The eBPF Foundation — founded in 2021 with Linux Foundation backing and members including Meta, Google, Microsoft, Netflix, and Isovalent — is driving standardization across the ecosystem. One of its ongoing priorities is the Windows eBPF port, which has matured significantly and brings the same kernel-extension model to Windows Server environments.
A newer frontier is LLM observability. Teams now instrument token generation, model serving, and network paths that support LLM APIs. eBPF-based telemetry feeds into dashboards and alerting systems. As AI inference moves into production infrastructure, eBPF is following it — the same mechanism that gives you zero-overhead observability into a traditional microservice works equally well for a model serving endpoint.
10. What We’ve Learned
eBPF is a programmable kernel extension mechanism that runs verified, JIT-compiled bytecode inside the Linux kernel in response to events — system calls, network packets, function calls, disk I/O. Because it operates at the kernel level with under 1% CPU overhead, it provides observability that no user-space agent can match: every process, every connection, every syscall, across every application language and framework, without a single line of instrumentation code.
The production evidence is substantial. Meta reduced CPU load by 20% fleet-wide with eBPF-based profiling. Cloudflare processes 10 million packets per second for DDoS mitigation. Alibaba reduced infrastructure costs by 19% through eBPF load balancing. Datadog cut CPU usage 35% by switching from traditional agents. These aren’t experiments — they’re the foundations of some of the largest production systems running today.

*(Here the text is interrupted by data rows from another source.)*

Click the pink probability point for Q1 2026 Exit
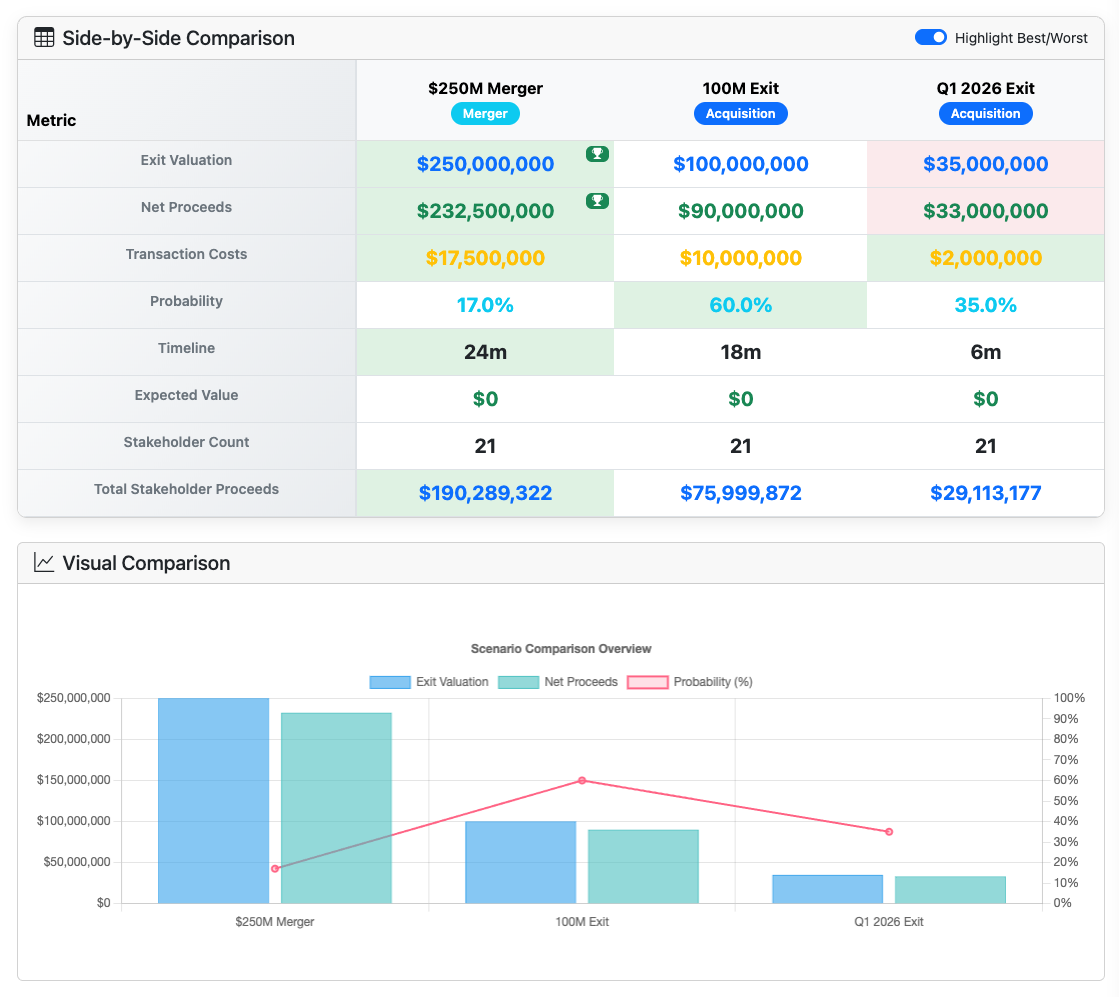The height and width of the screenshot is (997, 1119). click(888, 831)
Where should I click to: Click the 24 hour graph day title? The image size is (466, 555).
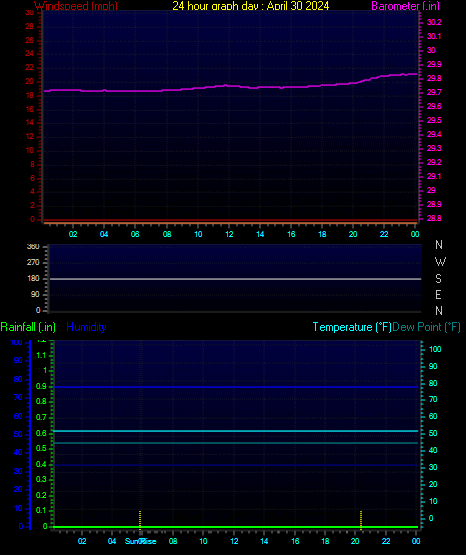pyautogui.click(x=251, y=6)
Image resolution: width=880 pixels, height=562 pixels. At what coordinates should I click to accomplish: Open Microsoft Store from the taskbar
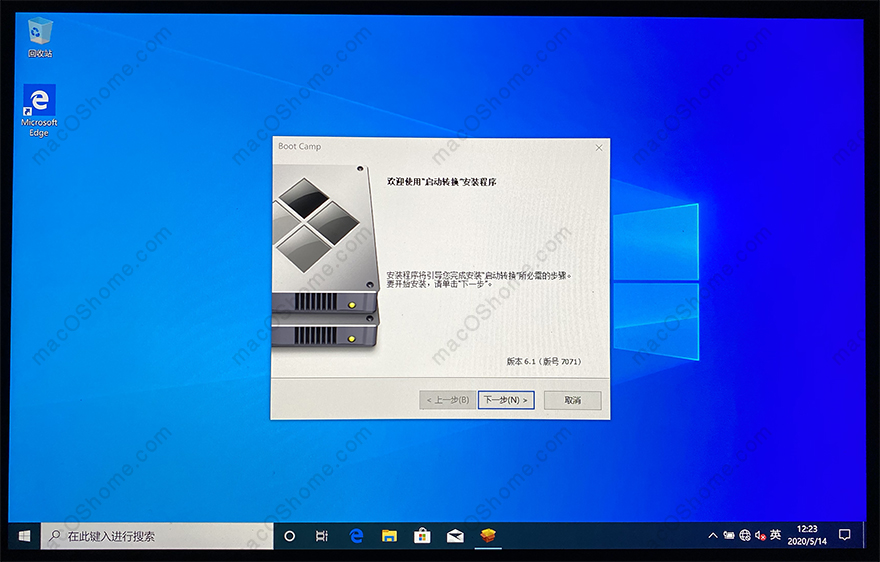422,536
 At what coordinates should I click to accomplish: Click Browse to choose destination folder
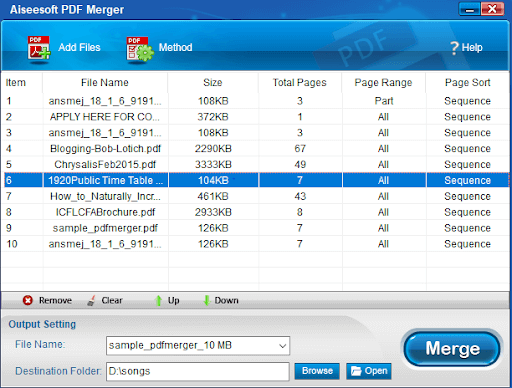[317, 371]
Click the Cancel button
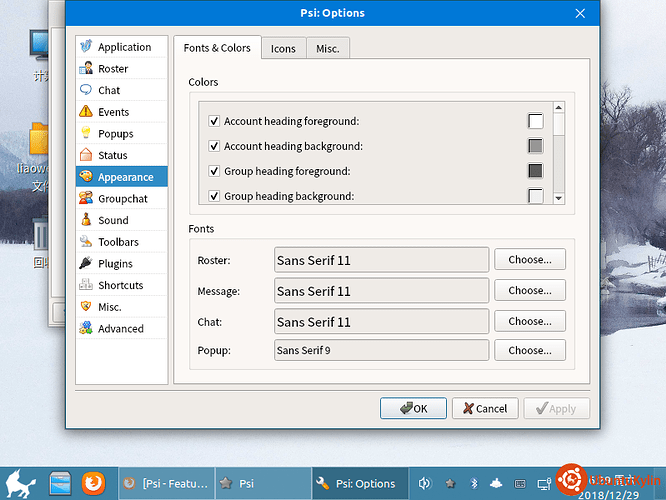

The limitations are real: kernel version fragmentation, verifier complexity, and implementation-level choices (like perf arrays vs ring buffers) can surprise you at scale. But the ecosystem — Cilium, Tetragon, Falco, Pixie, Parca, bpftrace — has matured to the point where most infrastructure teams can adopt eBPF-based tooling without writing a single eBPF program themselves. The question isn’t whether your infrastructure will use eBPF. If you’re running Kubernetes with Cilium, you already do.